«Il 2012 sarà ricordato come l'anno del rilancio dell'euro». Da Davos, dove è in corso il World Economic Forum, Mario Draghi non ha nascosto ieri la propria soddisfazione. Del tutto legittima, se solo si considera quanto abbiano concorso le misure anti-crisi predisposte dalla Bce per evitare l'implosione dell'Europa a 17 e uno tsunami globale. Anche se, a ben guardare, il salvataggio dell'euro e il contestuale ritorno di fiducia degli investitori hanno un effetto collaterale non proprio irrilevante. Un rovescio della medaglia. O, meglio, della moneta. «Il livello troppo alto dell'euro crea qualche problema», ha detto senza mezzi termini il ministro francese delle Finanze, Pierre Moscovici. Dopo la «sparata» di qualche giorno fa del numero uno dell'economia tedesca, Wolfgang Schaeuble, contro la politica monetaria di Giappone, Stati Uniti e Regno Unito, ecco un altro segnale che i leader dell'Eurozona stanno togliendo la sordina messa finora sul valore ipertrofico della moneta unica, ieri sopra gli 1,34 dollari e ai massimi sulla sterlina da 11 mesi.
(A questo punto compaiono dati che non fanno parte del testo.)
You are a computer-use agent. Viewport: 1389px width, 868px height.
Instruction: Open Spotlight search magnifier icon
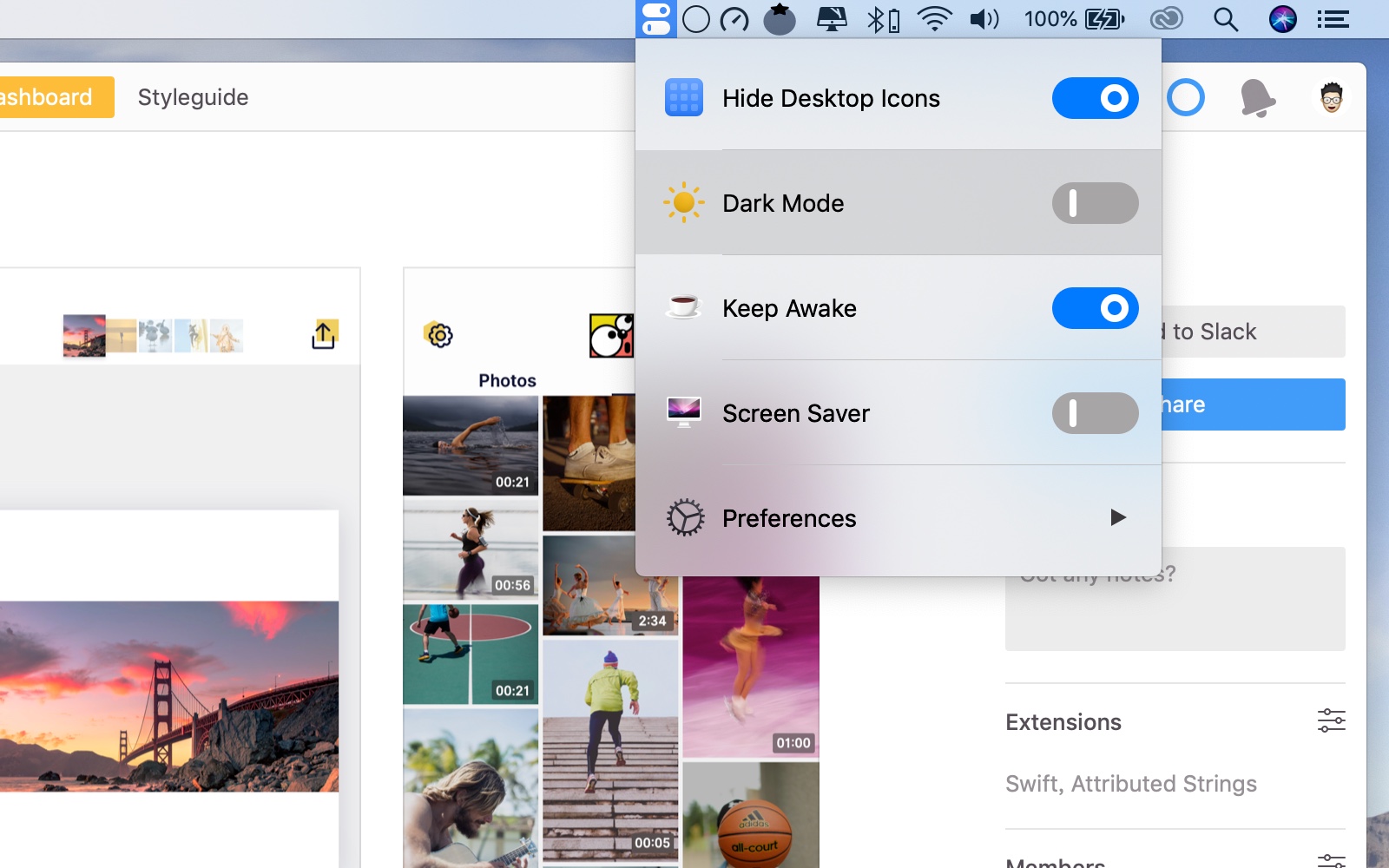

Un basso profilo che, per la verità, mal si concilia con quella che, a tutti gli effetti, sembra un remake della guerra delle monete scoppiata nel 2010. Di fronte a Tokio e Washington che imbracciano la vecchia (ma mai spuntata) arma della svalutazione competitiva, c'è poco da restare a guardare. Il rischio è che all'interno di Eurolandia, appena uscita dalla fase emergenziale, non veda neppure la luce quella ripresa prevista da Draghi nella seconda metà dell'anno perché uccisa proprio dal super-euro. Si tratta di un problema soprattutto per l'Italia, dove l'incidenza dell'euro-forte impatta per uno 0,4% sul Pil. Sempre in quel di Davos, il governatore di Bankitalia, Ignazio Visco, ha stigmatizzato il comportamento di chi cerca «scorciatoie» sul problema del rilancio della competitività legandola solo alla questione dei cambi. «Non penso - ha aggiunto il successore di Draghi a Via Nazionale - che la competitività sia determinata dai cambi nominali, ma dalla produttività». Se è vero che sotto questo profilo il Belpaese è carente, è altrettanto vero che la politica monetaria della Bce, incardinata com'è sull'imperativo tedesco di mantenere un ferreo controllo sull'inflazione, mal si presta a contrastare le strategie fortemente espansive di Federal reserve e Banca del Giappone.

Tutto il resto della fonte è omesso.